■ **Aim of the task**: Reproduce exactly, leaving out pictures, each line from the one holding "You are a computer-use agent." through the final line of the listing, and add nothing.

■ **Provided data**:

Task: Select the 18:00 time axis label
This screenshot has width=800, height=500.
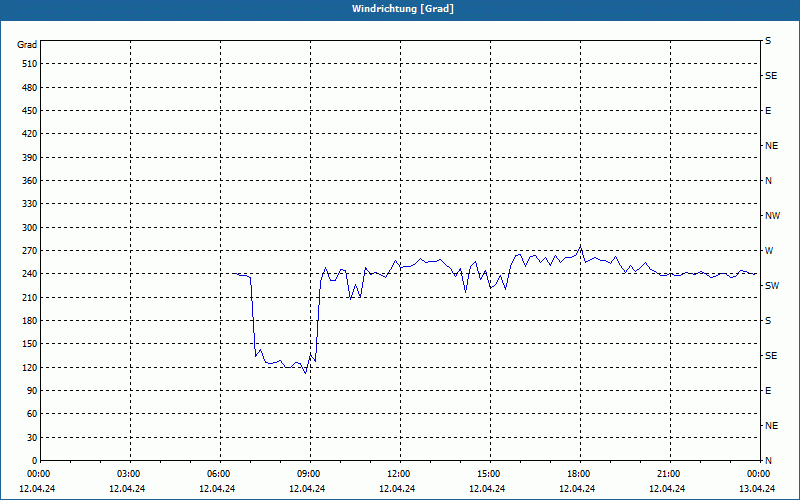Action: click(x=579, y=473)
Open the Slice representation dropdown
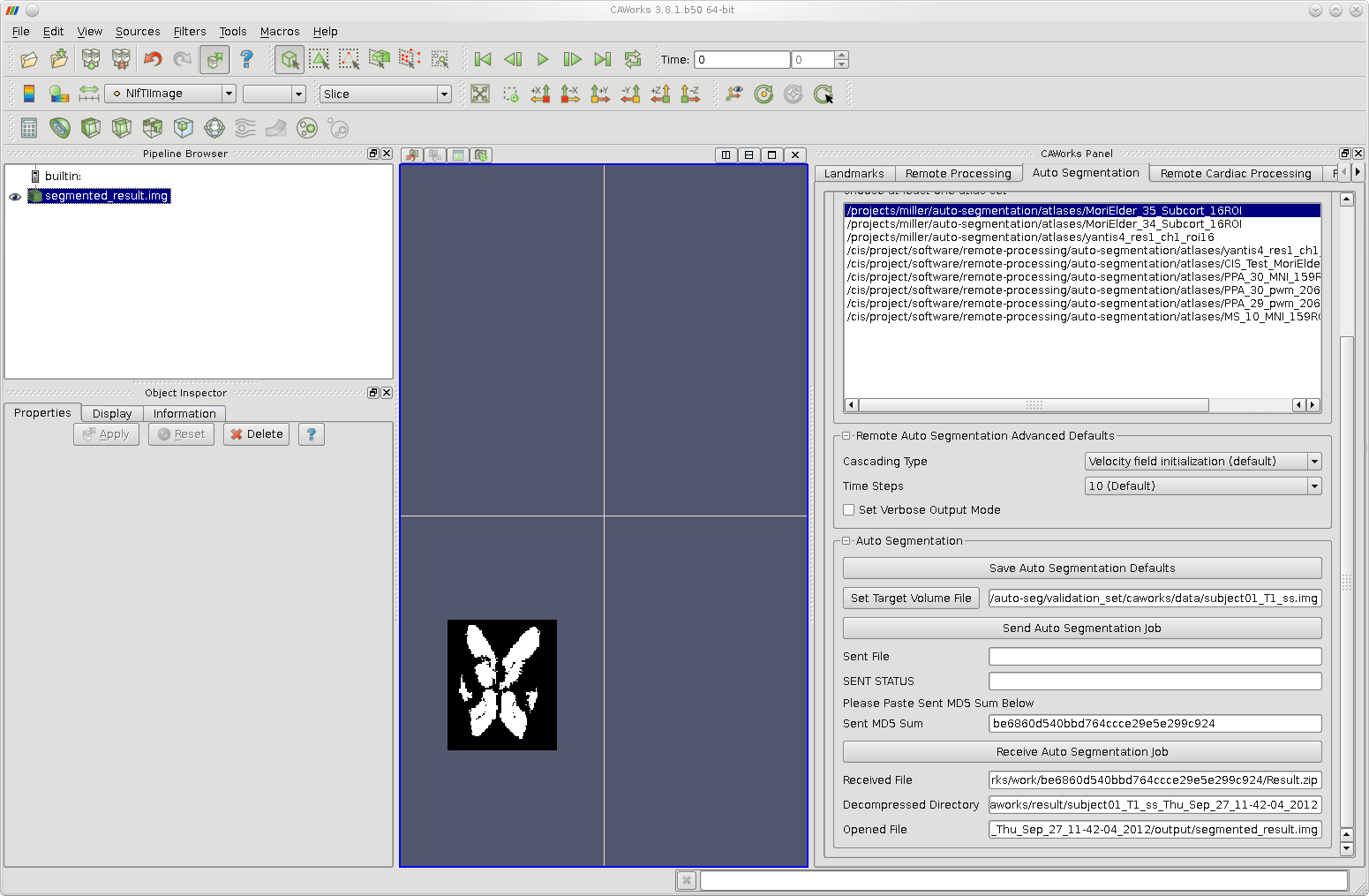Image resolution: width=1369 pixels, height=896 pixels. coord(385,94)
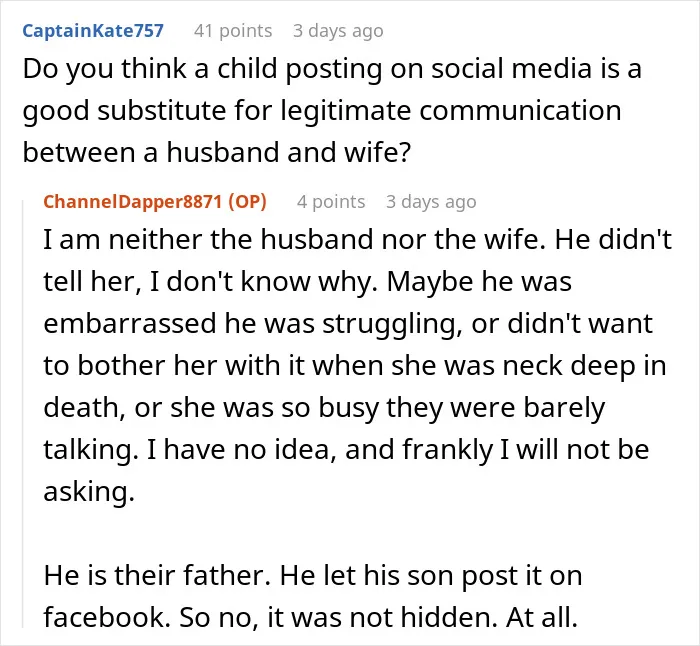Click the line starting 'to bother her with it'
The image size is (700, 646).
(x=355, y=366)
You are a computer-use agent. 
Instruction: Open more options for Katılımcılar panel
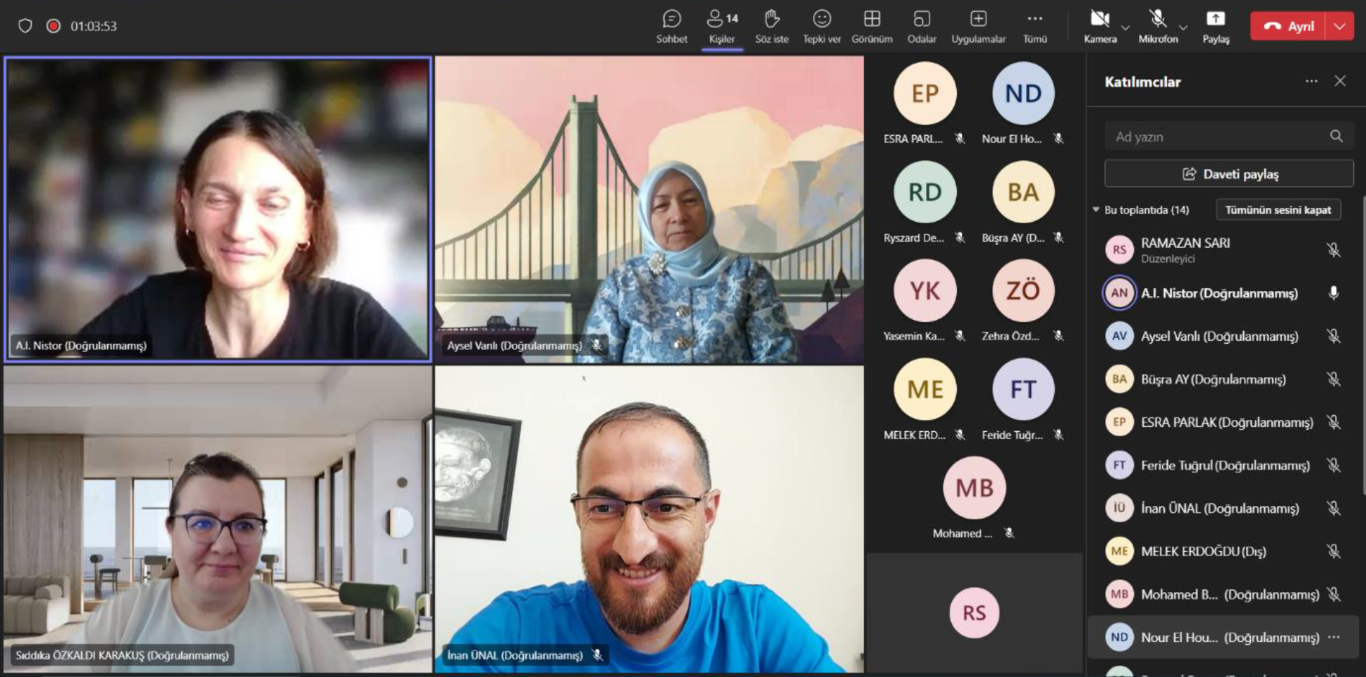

■ **Exercise output**:
You are a computer-use agent. 
Instruction: Open more options for Katılımcılar panel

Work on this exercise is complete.